Still other projects, like U.C. San Francisco’s, would have to go through an entirely new consent process as well as the time-consuming and expensive effort of recontacting patients. Their patients, McCaleb says, did not sign up to be part of larger databases like this one. And exactly who would pay for the staff time to do that remains unclear. Moreover, with different data sources coming together—say U.C. San Francisco’s genome sequencing alongside comprehensive patient histories from the long-standing Framingham Heart Study—different questions were asked and the data were organized quite differently, which, in turn, raises questions about the margin of error on the info when it’s all mashed together, she says.

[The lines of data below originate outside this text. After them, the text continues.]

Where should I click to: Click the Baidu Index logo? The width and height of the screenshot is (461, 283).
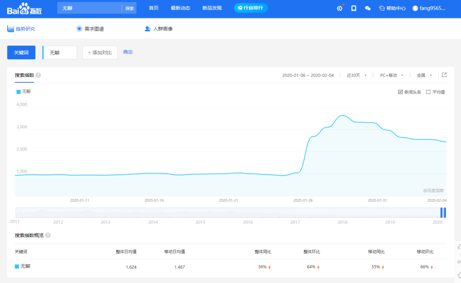click(x=24, y=8)
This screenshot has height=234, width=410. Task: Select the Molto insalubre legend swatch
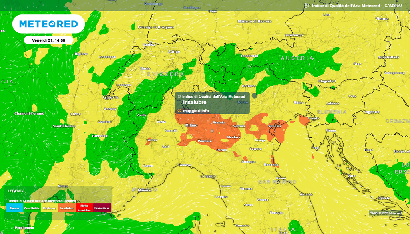(x=84, y=208)
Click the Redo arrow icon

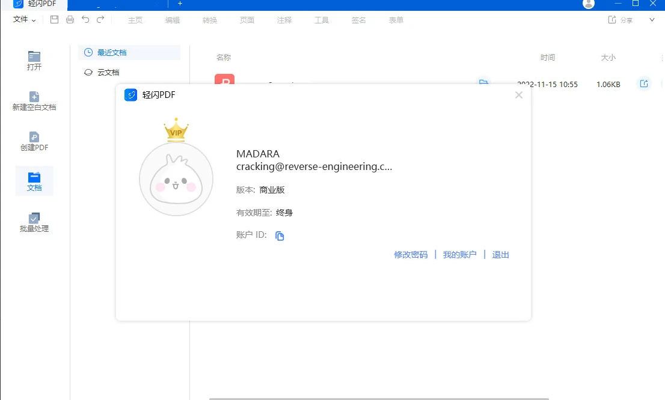point(100,19)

Francis Collins, director of the National Institutes of Health, says that a board will be formed to advise on issues such as privacy and data reliability and to decide who will oversee the initiative and its details. Federal agencies, if awarded the $215 million outlined in the president’s 2016 budget request, would be tasked with creating an easily accessible database with needed privacy protections and streamlining the regulatory approval process for the instruments that would help scientists find the data. Moreover, patient advocates and privacy experts will be at the table, Obama said in his public remarks on January 30. “They won’t be on the sidelines, it won’t be an afterthought” and we will protect patients in a responsible way, he said. Further details of the proposal, whenever they are released, could help patients decide how protected they should feel.
*Clarification (2/3/14): This sentence was edited after posting to more precisely describe how data from the large Alzheimer’s study is currently shared.